Parts of the exercise
A – Output the section of the colorful vegetables article starting with "Provide tall support" and going on through "tangy green flesh.", copied word for word.
B – According to the colorful vegetables article, what kind of soil should rainbow-colored heirloom carrots be grown in?

Provided passage
*****

Bored with red tomatoes and prosaic green beans? Amp up the colour in your garden with these vibrant, exotic vegetables.

Exotic tomatoes

Tomatoes come in a wide assortment of colours, from green zebra stripes to yellow, orange and almost black.

They need a sunny location and grow easily from seed, preferably in seed trays.

Provide tall support for the vining varieties. Tomatoes are heavy feeders and need fertile, well-drained soil. They benefit from being fed with a potassium-rich fertiliser, such as Talborne’s Vita Fruit & Flower (3:1:5) once the flowers start forming.

Exotic tomatoes - vibrant veggies


Black Cherry: a productive indeterminate tomato with dark red, almost black, skin. It has a great flavour and is slightly larger than most cherry tomatoes, with meaty flesh.

Green Zebra: an indeterminate variety with gorgeous dark- and light-green-striped skin. It has sweet and tangy green flesh.

Tigerella: a sweet small tomato with tender red- and orange-striped skin. This indeterminate variety does well in cooler climates.

Yellow Pear: produces prolific pear-shaped small yellow tomatoes.

Colourful carrots

Rainbow-coloured heirloom carrots range from purple and yellow to white. Grow them in sandy soil without too much nitrogen. Cover their shoulders if they stick up out of the ground to prevent them turning bitter.

Atomic Red: is red all the way through and full of flavour.

Cosmic Purple: purple skin with a bright orange centre.

*****

Pointing records for screenshots and pages
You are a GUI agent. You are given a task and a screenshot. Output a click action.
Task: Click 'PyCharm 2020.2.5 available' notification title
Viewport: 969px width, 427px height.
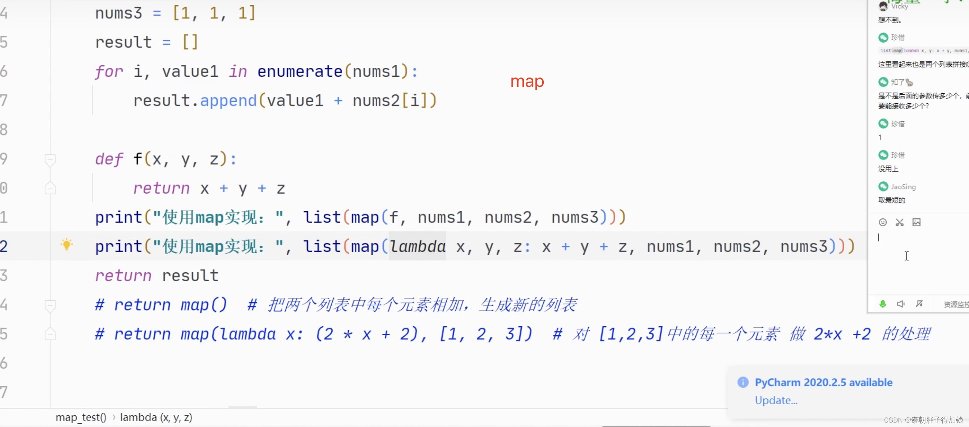tap(823, 382)
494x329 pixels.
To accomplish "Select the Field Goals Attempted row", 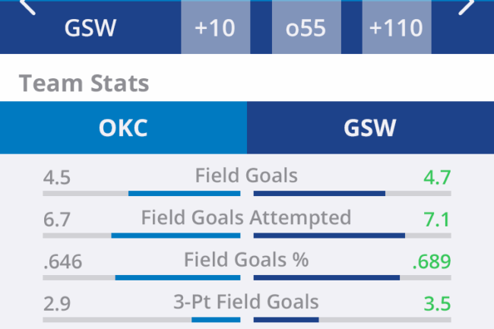I will (x=246, y=219).
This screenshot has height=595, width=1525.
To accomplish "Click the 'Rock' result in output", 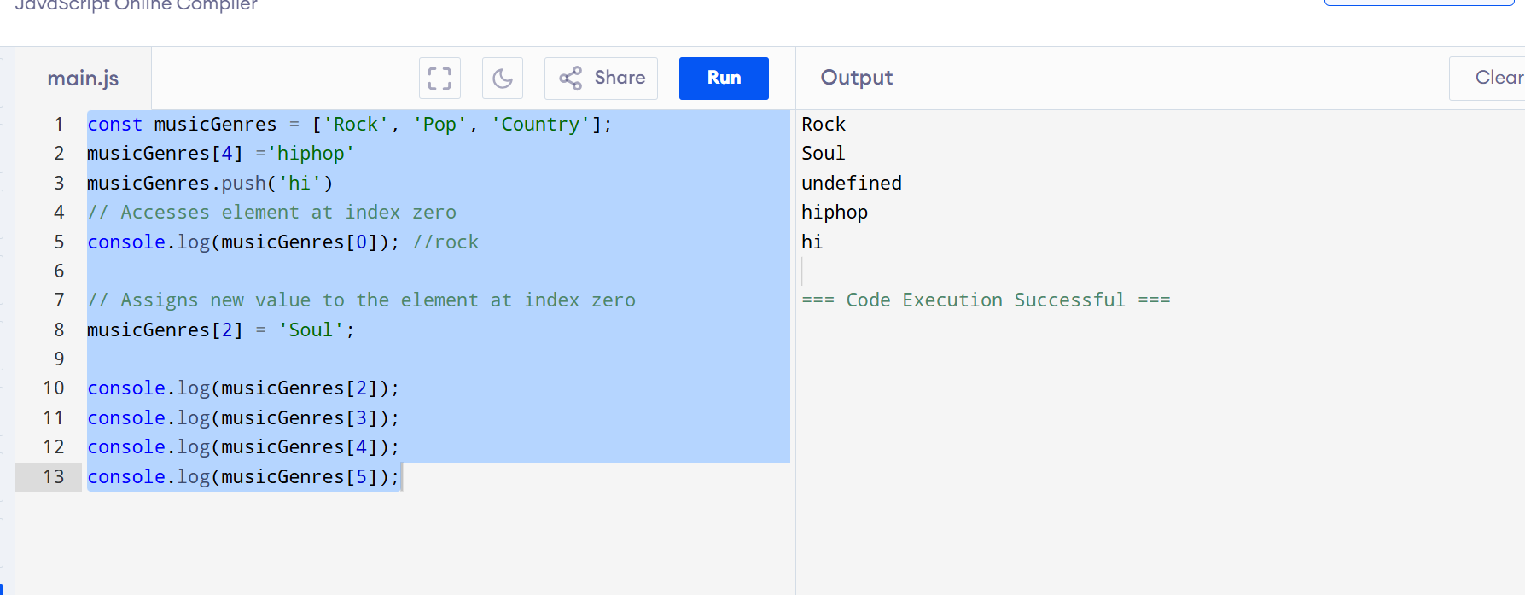I will tap(824, 125).
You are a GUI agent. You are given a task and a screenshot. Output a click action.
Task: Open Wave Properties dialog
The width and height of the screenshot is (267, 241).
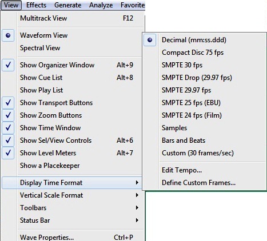coord(72,237)
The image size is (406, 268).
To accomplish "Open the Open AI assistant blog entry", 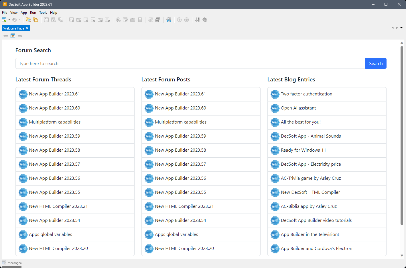I will (x=298, y=108).
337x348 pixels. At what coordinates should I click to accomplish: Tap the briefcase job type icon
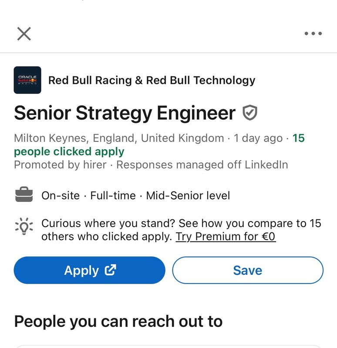pyautogui.click(x=24, y=194)
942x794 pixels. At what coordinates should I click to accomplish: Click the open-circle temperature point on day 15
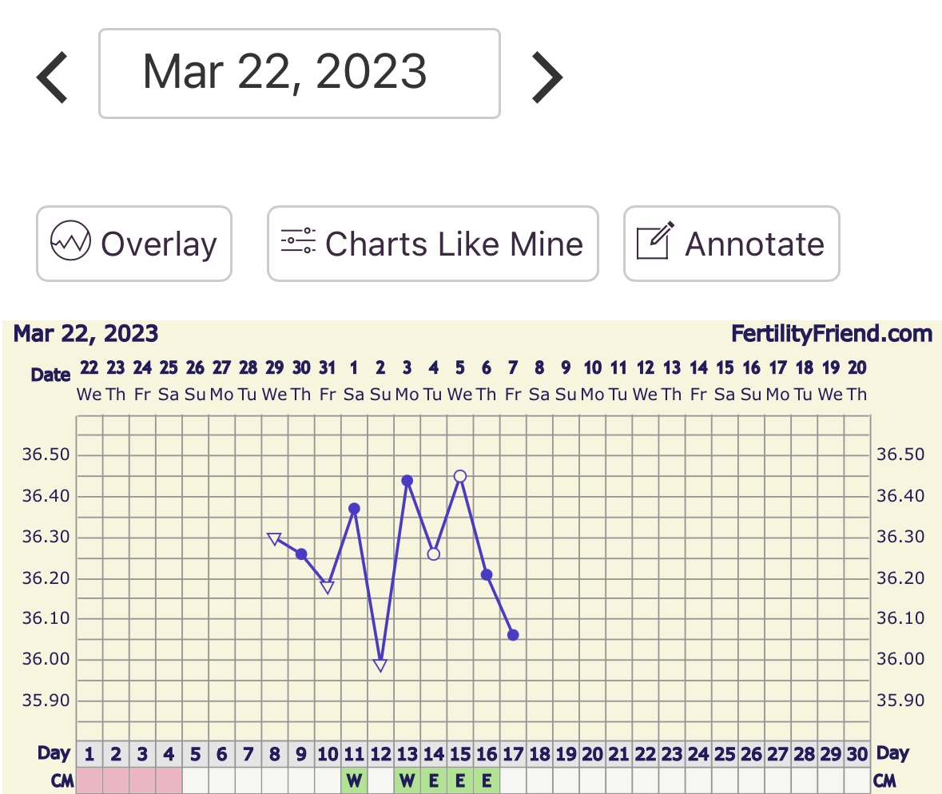[460, 476]
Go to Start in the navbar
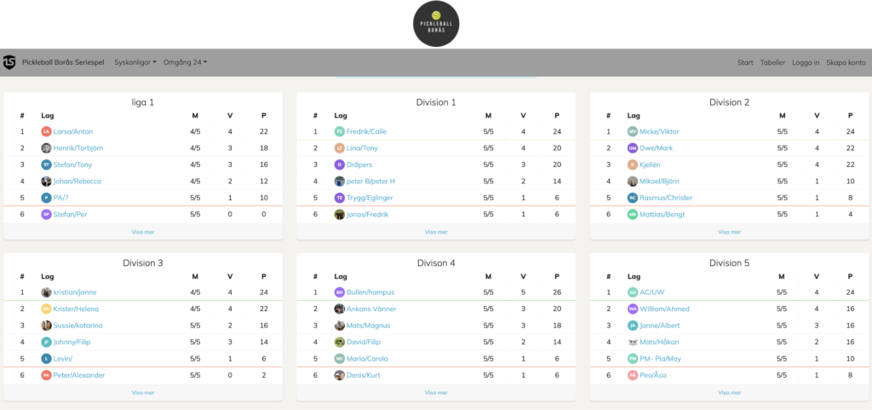 pos(745,62)

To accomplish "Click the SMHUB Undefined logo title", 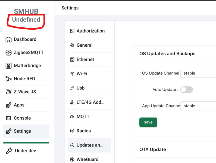I will (26, 16).
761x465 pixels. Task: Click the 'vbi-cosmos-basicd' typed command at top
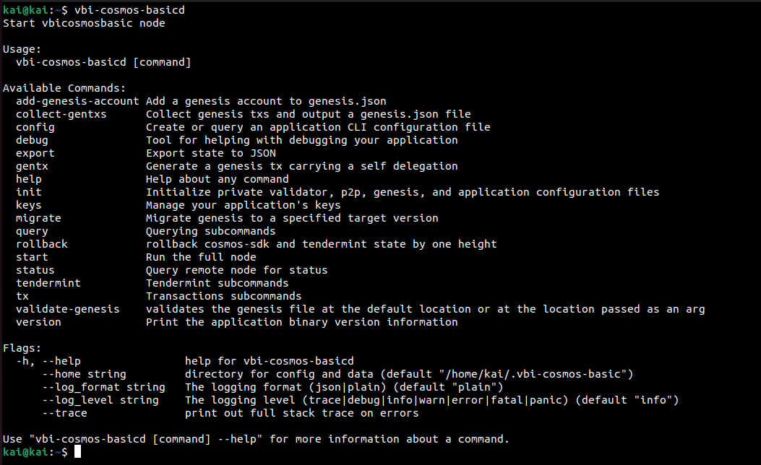coord(129,10)
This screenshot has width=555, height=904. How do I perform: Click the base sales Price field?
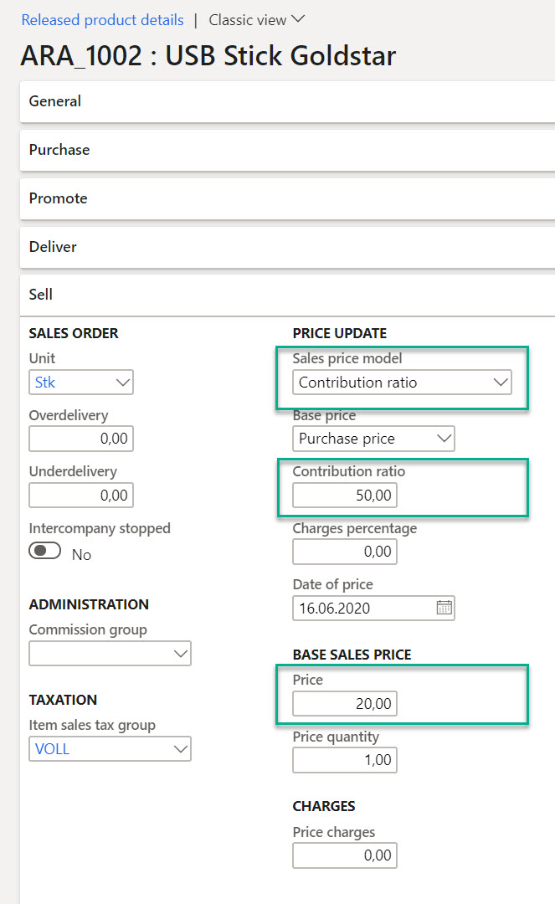coord(345,704)
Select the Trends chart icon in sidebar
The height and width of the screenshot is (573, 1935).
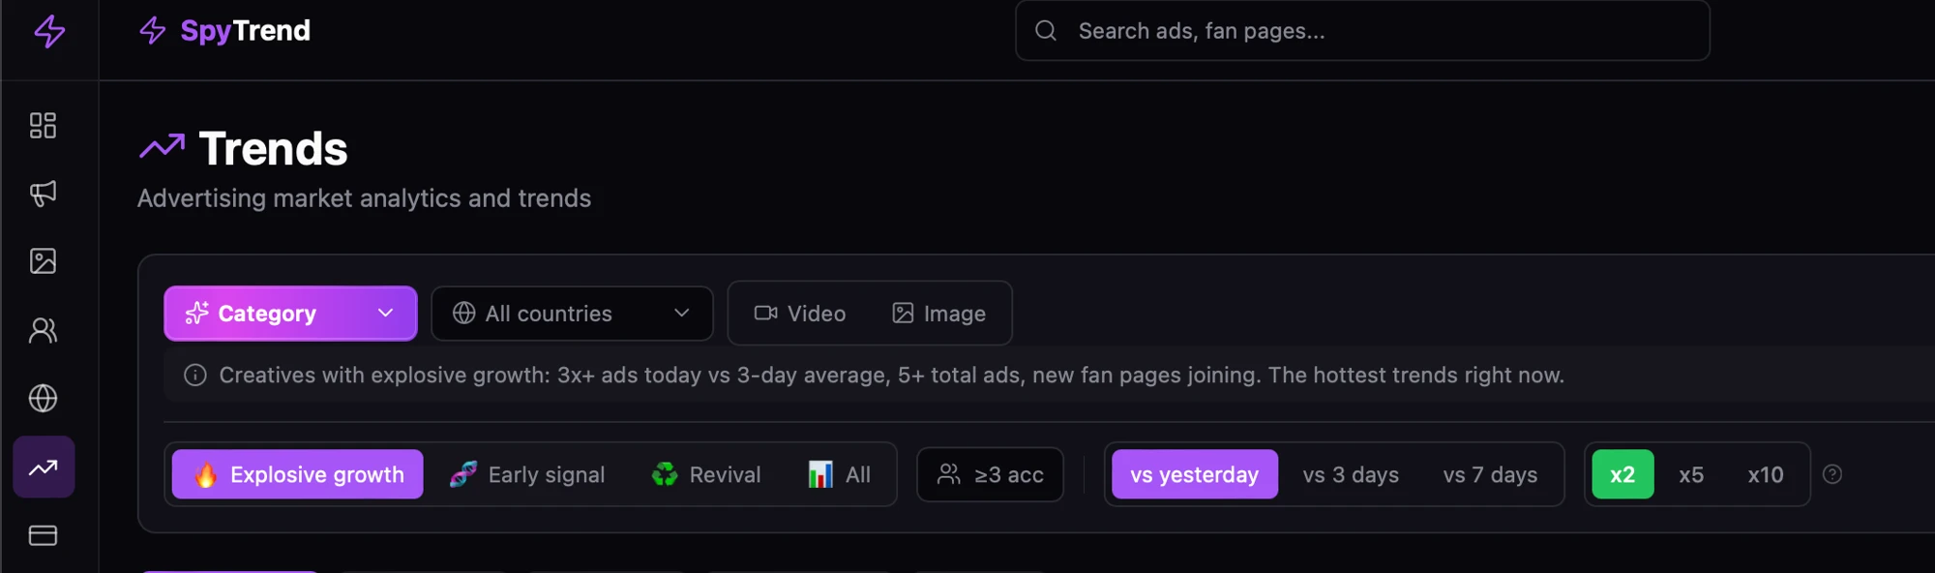pos(43,467)
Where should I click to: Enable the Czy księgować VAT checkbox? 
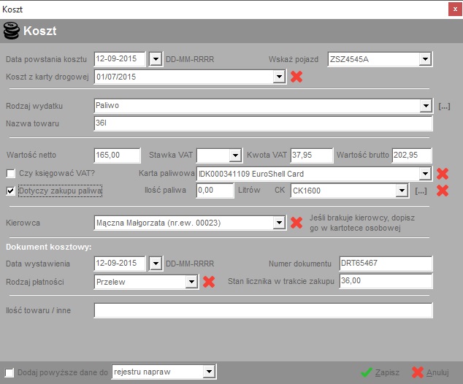11,174
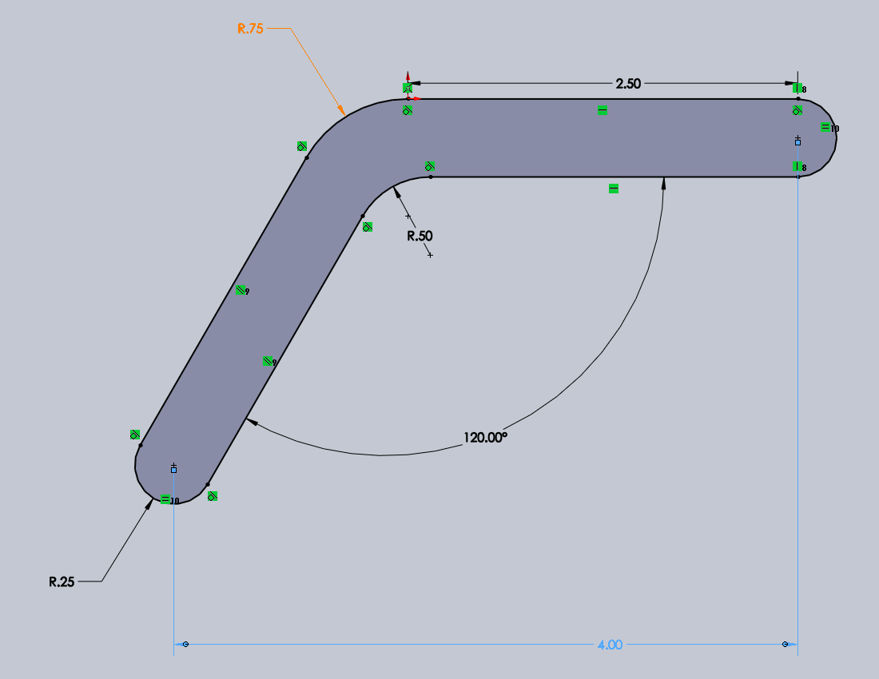Click the vertical relation icon at the bottom-right corner

click(x=797, y=166)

*****

Solutions in order
A –
Provide tall support for the vining varieties. Tomatoes are heavy feeders and need fertile, well-drained soil. They benefit from being fed with a potassium-rich fertiliser, such as Talborne’s Vita Fruit & Flower (3:1:5) once the flowers start forming.

Exotic tomatoes - vibrant veggies


Black Cherry: a productive indeterminate tomato with dark red, almost black, skin. It has a great flavour and is slightly larger than most cherry tomatoes, with meaty flesh.

Green Zebra: an indeterminate variety with gorgeous dark- and light-green-striped skin. It has sweet and tangy green flesh.

B – Sandy soil without too much nitrogen.